Australia's intention had been for East Timor to stay part of Indonesia. Howard made that clear in the letter he sent to then Indonesian president B.J. Habibie, a letter that Downer says he initiated.

It suggested a process that would "allow time to convince the East Timorese of the benefits of autonomy within the Indonesian republic", followed by an act of self-determination. Like every government before and after, whether Labor or Coalition, the Howard government placed much higher priority on a good relationship with Indonesia than on the fate of a few hundred thousand East Timorese.

There was no enthusiasm for a new and potentially unstable mini-state on Australia's doorstep.

But the mercurial Habibie opted instead for a ballot offering East Timorese a choice between autonomy under Indonesian rule and Full independence. From there, events moved largely out of Australia's control.

So keen was Downer to keep the Indonesians on side that he denied Jakarta was orchestrating the violence in the months leading up to the vote. "Rogue elements" might be involved, he said, but "I do accept the Indonesian government's word for it that it's not official Indonesian policy".

Last week a three-year joint inquiry by the Indonesian and East Timorese governments confirmed what Australian intelligence was telling Canberra in 1999: that the Indonesian military, together with police and civilian authorities, organised and funded the violence that left 1500 people dead and destroyed significant parts of the country. Downer's response? He had known that elements of the Indonesian military were behind the violence but he didn't think Habibie had sanctioned it.

Writing in a recent edition of the journal Security Challenges, White, now professor of strategic studies at the Australian National University, says Downer's comments in 1999 went "against the clear weight of intelligence reporting and assessment", and adds tactfully: "This perhaps reflected a desire not to damage relations with Indonesia and especially with TNI (the Indonesian armed forces)."

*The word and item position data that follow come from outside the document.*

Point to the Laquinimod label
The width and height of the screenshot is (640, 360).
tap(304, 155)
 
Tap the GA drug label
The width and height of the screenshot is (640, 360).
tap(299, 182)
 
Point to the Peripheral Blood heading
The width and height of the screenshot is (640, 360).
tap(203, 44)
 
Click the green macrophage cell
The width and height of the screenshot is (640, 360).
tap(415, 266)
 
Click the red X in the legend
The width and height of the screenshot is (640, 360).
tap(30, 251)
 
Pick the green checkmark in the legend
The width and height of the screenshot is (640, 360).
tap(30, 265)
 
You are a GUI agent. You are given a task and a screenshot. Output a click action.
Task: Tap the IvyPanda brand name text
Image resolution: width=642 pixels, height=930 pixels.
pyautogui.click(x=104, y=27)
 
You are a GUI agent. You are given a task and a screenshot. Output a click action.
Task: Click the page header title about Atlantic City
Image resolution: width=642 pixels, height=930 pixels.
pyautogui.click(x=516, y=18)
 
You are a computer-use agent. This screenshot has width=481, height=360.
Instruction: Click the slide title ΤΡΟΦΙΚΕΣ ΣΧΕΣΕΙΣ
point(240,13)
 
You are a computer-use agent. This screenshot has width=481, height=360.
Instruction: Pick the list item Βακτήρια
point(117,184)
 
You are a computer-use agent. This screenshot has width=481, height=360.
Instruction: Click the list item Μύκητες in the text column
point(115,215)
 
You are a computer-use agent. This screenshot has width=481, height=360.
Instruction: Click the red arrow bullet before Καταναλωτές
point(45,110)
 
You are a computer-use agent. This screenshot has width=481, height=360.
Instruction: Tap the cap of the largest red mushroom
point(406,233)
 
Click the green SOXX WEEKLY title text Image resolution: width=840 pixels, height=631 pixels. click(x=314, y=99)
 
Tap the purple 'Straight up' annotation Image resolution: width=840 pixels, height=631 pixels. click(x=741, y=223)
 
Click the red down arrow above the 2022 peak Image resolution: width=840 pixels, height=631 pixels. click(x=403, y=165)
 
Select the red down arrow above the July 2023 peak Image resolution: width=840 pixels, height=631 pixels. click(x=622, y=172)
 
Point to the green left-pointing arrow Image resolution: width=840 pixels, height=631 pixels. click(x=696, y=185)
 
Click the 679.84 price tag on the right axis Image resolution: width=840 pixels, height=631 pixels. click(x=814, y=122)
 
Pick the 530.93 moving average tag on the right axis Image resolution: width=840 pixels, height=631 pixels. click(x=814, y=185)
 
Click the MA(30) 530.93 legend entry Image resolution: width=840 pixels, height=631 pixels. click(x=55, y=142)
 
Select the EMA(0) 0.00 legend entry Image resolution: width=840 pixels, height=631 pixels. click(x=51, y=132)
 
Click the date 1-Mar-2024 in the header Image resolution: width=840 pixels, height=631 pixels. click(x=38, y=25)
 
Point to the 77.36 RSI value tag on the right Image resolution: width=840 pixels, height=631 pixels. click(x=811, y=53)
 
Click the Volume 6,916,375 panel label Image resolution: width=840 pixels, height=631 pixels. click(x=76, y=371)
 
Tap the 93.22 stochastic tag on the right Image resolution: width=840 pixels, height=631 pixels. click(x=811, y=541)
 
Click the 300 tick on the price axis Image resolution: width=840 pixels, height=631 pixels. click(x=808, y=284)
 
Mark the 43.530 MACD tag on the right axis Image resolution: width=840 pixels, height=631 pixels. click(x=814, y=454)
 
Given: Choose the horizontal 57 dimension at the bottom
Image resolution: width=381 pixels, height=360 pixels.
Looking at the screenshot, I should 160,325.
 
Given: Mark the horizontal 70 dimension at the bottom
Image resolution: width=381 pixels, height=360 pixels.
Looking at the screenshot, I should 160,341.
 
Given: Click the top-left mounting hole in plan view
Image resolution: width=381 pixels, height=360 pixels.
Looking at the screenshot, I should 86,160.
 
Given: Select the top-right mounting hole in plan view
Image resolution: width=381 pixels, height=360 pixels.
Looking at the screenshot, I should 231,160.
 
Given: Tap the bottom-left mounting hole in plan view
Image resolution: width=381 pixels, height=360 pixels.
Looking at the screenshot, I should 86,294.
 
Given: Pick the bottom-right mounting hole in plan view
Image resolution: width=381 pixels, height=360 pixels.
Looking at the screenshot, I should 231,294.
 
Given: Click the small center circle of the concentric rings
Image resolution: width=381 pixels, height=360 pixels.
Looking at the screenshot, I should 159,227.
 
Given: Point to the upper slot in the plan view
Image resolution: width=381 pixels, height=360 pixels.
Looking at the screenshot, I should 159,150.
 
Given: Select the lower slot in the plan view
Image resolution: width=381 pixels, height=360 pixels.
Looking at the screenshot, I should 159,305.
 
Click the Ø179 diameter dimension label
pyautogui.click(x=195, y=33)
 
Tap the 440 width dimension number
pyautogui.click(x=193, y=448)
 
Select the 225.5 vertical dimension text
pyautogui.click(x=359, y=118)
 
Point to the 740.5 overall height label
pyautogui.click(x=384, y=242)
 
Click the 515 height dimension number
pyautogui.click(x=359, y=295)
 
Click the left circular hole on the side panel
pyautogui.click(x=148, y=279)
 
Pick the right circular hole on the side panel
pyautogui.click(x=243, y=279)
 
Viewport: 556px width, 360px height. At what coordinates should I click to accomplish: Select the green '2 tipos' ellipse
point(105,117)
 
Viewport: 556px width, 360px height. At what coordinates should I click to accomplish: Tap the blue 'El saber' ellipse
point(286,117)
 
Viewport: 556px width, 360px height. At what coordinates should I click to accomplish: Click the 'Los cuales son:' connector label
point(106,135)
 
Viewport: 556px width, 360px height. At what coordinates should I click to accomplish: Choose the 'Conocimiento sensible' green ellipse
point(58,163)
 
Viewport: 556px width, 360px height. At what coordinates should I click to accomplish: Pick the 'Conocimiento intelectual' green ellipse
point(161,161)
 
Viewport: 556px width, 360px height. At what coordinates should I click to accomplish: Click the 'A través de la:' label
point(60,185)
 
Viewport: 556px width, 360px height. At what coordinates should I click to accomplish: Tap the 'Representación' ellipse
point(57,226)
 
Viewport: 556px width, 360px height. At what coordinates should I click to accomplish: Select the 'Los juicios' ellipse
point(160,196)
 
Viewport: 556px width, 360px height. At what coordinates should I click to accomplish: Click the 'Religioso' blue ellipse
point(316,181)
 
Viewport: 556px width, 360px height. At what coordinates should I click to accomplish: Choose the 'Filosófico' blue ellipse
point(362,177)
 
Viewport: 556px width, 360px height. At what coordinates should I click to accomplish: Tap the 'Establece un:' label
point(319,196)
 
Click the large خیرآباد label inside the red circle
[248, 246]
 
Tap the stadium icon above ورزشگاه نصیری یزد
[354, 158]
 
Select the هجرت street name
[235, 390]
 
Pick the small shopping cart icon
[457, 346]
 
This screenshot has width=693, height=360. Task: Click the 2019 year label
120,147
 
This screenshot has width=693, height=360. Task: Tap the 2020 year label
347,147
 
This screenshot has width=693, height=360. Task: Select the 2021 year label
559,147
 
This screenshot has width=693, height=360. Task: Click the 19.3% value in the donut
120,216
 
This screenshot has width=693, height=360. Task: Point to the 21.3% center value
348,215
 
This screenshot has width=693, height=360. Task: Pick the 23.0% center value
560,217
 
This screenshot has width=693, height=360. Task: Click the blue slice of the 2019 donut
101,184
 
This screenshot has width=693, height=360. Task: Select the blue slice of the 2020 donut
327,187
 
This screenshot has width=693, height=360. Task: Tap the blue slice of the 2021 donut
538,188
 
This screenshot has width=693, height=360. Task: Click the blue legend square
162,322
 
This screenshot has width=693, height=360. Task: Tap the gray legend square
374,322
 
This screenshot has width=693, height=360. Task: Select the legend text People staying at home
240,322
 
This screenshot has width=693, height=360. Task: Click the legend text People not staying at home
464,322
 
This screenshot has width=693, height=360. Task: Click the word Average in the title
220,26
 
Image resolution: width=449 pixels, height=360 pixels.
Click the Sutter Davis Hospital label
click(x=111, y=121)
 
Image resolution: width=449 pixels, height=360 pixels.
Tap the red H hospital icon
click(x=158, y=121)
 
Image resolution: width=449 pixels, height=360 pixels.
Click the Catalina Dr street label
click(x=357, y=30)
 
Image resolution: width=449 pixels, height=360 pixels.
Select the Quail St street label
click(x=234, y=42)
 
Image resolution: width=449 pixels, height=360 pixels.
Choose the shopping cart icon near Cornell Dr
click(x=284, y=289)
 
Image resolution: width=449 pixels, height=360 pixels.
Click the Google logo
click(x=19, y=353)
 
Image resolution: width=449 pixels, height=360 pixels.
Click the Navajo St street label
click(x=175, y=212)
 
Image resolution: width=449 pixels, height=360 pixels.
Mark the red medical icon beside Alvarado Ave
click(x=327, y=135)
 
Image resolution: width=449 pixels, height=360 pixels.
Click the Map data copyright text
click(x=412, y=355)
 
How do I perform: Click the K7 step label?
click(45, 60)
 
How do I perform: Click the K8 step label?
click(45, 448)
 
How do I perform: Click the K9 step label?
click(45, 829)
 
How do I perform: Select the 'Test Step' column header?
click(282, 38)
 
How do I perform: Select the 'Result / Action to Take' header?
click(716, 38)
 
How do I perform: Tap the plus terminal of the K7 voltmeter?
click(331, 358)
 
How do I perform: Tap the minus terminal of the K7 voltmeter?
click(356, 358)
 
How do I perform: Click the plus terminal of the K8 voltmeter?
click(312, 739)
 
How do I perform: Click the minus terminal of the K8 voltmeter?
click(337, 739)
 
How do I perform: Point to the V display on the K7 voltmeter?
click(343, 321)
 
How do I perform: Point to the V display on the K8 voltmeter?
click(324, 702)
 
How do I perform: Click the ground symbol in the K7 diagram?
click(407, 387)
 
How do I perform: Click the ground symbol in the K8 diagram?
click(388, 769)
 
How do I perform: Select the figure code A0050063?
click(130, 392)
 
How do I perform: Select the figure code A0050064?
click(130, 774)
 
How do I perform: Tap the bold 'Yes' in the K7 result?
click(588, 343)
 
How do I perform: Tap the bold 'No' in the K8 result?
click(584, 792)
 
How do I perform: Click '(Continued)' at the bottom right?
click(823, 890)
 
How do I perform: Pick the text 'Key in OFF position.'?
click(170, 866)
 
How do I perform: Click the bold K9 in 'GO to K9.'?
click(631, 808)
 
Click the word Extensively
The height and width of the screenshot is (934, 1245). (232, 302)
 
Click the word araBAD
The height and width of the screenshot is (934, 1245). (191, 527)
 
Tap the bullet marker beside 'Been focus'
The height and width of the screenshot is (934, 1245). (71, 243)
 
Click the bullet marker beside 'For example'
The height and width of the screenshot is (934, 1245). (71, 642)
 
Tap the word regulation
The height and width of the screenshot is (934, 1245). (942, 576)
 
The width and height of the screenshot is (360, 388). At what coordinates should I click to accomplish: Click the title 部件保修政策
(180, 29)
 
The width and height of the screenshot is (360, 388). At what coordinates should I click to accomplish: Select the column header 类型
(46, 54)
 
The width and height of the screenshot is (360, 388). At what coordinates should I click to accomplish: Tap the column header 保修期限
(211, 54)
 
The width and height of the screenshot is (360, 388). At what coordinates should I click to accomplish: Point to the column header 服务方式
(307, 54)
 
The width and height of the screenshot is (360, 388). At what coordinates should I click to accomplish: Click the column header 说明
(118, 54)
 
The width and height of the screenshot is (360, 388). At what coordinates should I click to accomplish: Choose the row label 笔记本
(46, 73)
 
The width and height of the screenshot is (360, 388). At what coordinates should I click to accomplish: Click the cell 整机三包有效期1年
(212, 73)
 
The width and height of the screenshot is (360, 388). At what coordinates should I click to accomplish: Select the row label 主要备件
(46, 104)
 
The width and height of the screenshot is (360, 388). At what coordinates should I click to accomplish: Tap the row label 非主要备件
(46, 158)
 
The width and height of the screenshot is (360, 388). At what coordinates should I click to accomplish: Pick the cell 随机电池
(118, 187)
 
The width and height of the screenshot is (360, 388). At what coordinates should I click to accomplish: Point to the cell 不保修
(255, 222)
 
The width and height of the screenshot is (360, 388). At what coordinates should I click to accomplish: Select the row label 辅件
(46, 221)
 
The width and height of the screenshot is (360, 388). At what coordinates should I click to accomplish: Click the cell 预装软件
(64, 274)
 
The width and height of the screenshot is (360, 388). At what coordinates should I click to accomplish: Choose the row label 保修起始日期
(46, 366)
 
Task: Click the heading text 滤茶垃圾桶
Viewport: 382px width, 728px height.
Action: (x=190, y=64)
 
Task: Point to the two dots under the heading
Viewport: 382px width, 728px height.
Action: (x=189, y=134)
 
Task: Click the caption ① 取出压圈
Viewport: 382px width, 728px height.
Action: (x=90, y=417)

But at what cost? In early 1999, before the vote at the end of August, US assistant secretary of state Stanley Roth wanted a concerted international push for a peacekeeping force. Then Department of Foreign Affairs and Trade secretary Ashton Calvert argued such a course would be counterproductive.

White says it is uncertain whether Howard pushed for an international peacekeeping force when he met Habibie in April and, if so, how hard. He adds that there was strong resistance from Indonesia to such an idea. But he concludes: "It may well be that by not pushing harder at this time, both directly with Habibie and through others like the UN and the US, we missed the last best chance to avoid the disasters of September (the post-ballot violence)."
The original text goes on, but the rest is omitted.